Heavy armor should always have the more physical defence amount. The additional stats that players should find on heavy armors should be around HP, shield defence chance rate, HP regen, resistances (except for slow/snare), rarely offensive bonuses, rarely MP related stats.
Leather armor should always have less physical defence than heavy. Players should find stats on leather armors like critical modifiers, physical ability cooldown reductions, snare/slow resistances, evasion bonus OR roll dodge cost reductions. Definitely offensive boosts, rarely MP related stats, rarely casting speed bonuses and rarely magic ability cooldown reductions.
Robe armors should always have the least amount of physical defence. The additional stats that players should find on robe armors should be around MP, mp regen, casting speed bonuses, magic ability cooldown reductions, magic attack bonuses, magic critical modifiers.
Low tier armor sets should provide 1 additional stat slot, mid tier should provide 2 and high end gear should provide 2-3 (or even 4 but it seems too much).

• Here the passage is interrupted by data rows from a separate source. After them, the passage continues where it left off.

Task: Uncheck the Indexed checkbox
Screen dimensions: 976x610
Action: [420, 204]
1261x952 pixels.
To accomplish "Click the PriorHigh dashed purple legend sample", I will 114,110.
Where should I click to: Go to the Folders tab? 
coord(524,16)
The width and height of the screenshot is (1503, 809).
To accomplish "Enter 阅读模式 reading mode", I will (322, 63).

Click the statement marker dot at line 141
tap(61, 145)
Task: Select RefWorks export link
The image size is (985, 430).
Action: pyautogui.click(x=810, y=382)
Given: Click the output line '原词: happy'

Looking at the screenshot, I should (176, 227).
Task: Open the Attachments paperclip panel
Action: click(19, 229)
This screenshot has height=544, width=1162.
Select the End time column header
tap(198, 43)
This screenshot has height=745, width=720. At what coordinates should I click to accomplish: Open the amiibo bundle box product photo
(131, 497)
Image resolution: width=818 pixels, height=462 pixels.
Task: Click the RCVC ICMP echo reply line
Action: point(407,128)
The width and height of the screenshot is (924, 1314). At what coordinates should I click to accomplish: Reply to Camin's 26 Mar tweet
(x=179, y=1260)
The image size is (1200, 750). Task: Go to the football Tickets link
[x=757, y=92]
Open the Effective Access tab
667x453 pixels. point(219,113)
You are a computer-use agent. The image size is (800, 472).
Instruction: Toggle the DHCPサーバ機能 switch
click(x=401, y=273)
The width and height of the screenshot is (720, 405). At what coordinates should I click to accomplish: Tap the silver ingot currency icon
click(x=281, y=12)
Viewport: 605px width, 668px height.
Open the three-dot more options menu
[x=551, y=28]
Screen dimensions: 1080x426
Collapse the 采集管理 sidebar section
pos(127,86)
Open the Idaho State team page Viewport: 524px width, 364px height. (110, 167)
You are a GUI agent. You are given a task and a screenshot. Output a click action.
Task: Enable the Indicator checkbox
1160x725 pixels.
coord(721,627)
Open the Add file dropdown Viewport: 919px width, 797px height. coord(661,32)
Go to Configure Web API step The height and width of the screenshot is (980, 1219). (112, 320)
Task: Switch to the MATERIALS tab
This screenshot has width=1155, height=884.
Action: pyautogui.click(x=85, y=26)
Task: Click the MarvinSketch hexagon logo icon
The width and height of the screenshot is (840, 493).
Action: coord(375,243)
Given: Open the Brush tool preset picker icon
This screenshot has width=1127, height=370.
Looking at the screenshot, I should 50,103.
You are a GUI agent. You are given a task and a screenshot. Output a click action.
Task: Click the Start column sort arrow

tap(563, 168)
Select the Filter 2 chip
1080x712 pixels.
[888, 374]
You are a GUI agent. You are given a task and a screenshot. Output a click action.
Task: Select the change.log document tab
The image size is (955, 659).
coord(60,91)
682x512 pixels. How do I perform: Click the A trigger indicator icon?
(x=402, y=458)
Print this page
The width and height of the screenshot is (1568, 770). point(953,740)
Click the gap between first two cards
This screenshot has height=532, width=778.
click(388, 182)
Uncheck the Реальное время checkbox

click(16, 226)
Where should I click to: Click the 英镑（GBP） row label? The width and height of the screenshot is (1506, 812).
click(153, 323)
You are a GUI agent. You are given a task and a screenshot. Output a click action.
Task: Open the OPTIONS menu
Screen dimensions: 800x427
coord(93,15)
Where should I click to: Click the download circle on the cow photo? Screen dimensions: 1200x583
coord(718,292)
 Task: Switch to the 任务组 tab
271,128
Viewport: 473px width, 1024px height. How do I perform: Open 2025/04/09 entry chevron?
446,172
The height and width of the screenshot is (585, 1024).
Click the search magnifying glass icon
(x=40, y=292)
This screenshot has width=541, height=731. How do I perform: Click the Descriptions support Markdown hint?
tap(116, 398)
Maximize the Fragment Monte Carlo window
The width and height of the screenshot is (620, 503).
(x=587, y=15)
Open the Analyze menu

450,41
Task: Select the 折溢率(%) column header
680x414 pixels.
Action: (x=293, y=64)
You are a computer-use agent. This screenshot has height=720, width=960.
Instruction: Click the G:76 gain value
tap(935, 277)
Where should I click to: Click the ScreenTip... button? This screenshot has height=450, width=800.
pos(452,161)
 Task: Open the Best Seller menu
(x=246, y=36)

Would those be set in stone? Could crafters tinker with them? That's a different topic imo.
These items should be the way for characters to increase their Magic defence. I dont think that jewels should provide additional stats, but I am pretty sure that theorycrafters (what an ironic word) would like options. Anyway idc.
I think magic defence should not be tier to armors in order to avoid pokemon balance. Magic beats heavy, heavy beats medium, medium beats magic, etc etc.
I much prefer ACTIVE ABILITIES to be the player agency for victory.
What class/weapon will you play?
What abilities will you slot?
What stats will you invest in?
Wearing heavy? Facing mage? Here is a lame handicap from the get-go for no reason.
So, jewelry should be the way to increase Magic defence, just like armor increases physical defence.
Whether jewel sets should provide additional stats I dont care.
The only jewelries that I would like to see offering cool bonuses or stats should be the EPIC (legendary, what have you..) jewelry dropped from World Raid bosses. (During every expansion, the magic defence these jewels provide in addition to their unique bonuses should be increased to max the highest tier of the normal jewelry sets magic defence).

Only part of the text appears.